So the Kid and I have had a lot of time to talk since he was deprived of internet and television for a few days. It turns out he really does love his dear old mom, but not if there is manga to be read.
He’s studying American history this year and they are learning all about the constitution and the civil war, etc. He said “the Civil war wasn’t really fought over slavery, it was over state’s rights”.
And then I gave him the condensed for a 13 year old version of this post
You may have some romantic notion that the Civil War was fought for philosophical reasons over the enslavement of fellow humans. The truth is actually based in the functions of a capitalist society. As the north industrialized and started selling more finished goods that were more capital intensive than agricultural raw goods from the south, slavery became an impediment to the wage system.

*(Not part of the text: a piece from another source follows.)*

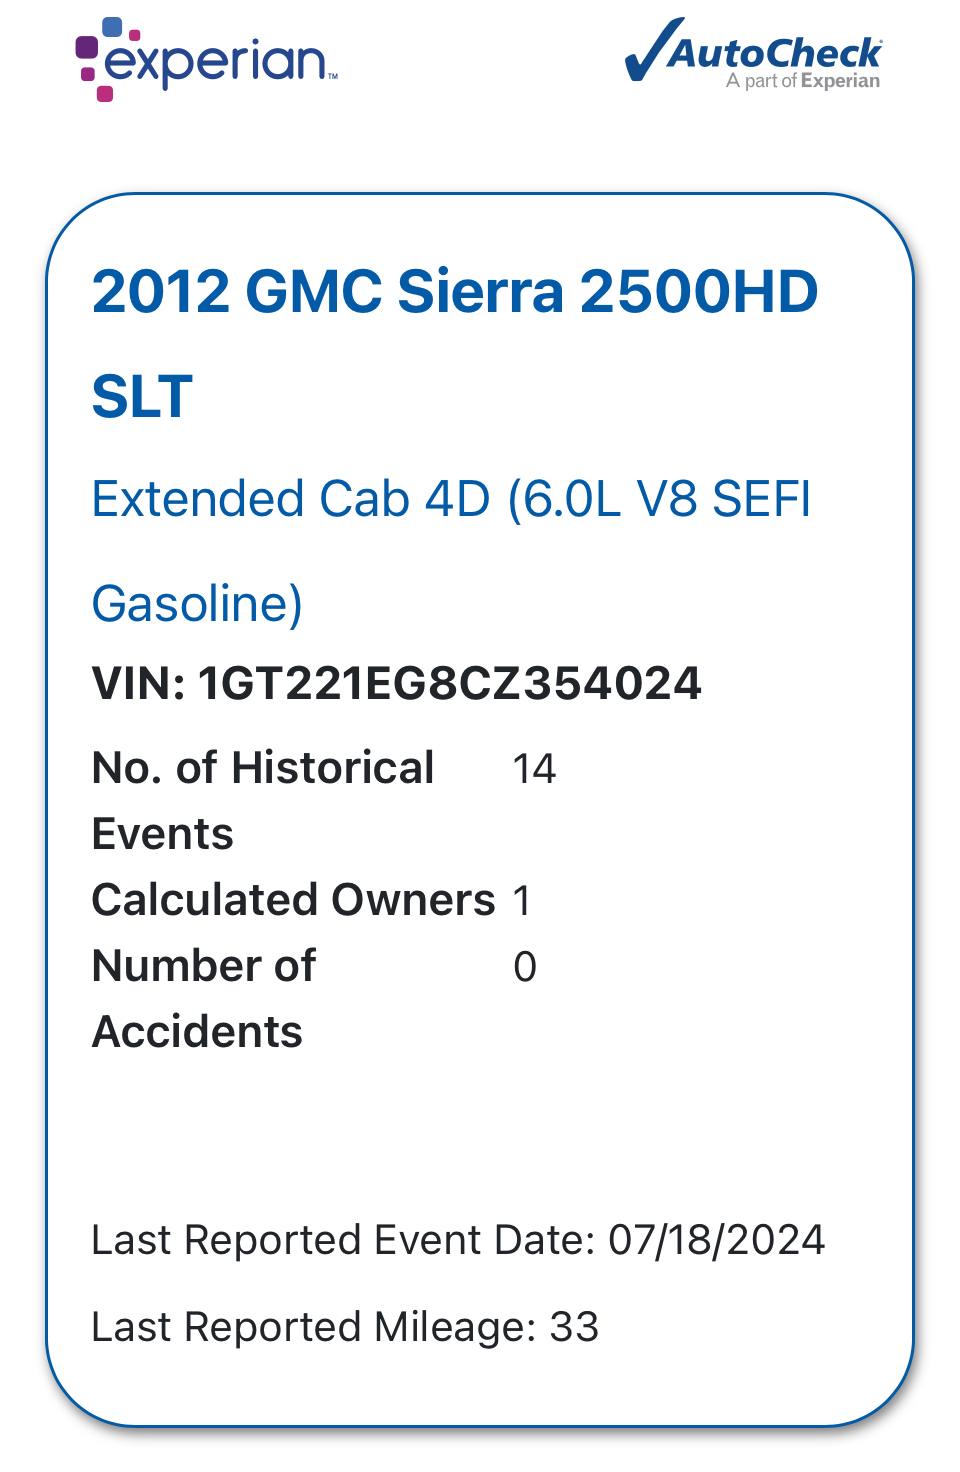Viewport: 960px width, 1472px height.
Task: Click the Last Reported Event Date line
Action: click(458, 1240)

Keeping a slave is a fixed cost. The only fluctuation is in the original buying price, after that there is no competition to keep costs down. You could keep your slaves near starvation but when they dropped dead you would have to buy another slave. Replacement was not cheap. So the price of raw goods stays relatively high because labor costs can’t be dropped. Paid workers, on the other hand, had no initial cost and since you were not responsible for their well being you could pay starvation wages without a replacement cost. As long as there was a surplus of labor, you could keep dropping the wages lower and lower making the cost of producing your goods cheaper and cheaper. Capitalism at it’s finest (oh sense the irony there or you people don’t know me well).
And so the very next day (oh providence!) the kid had a group exercise on the Civil war, slavery and economics.
And my darling child just went and rocked the brains of a group of 7th graders.
When I asked him if he understood what I explained to him – he did the typical teenage eyeroll “Of course, Moooooooom.” And he thinks the other kids understood it too.
So RQ is not only corrupting her own child with radical ideas, but the precious children of the creative class elites as well. Their parents may have drank the koolaid, but not all hope is lost.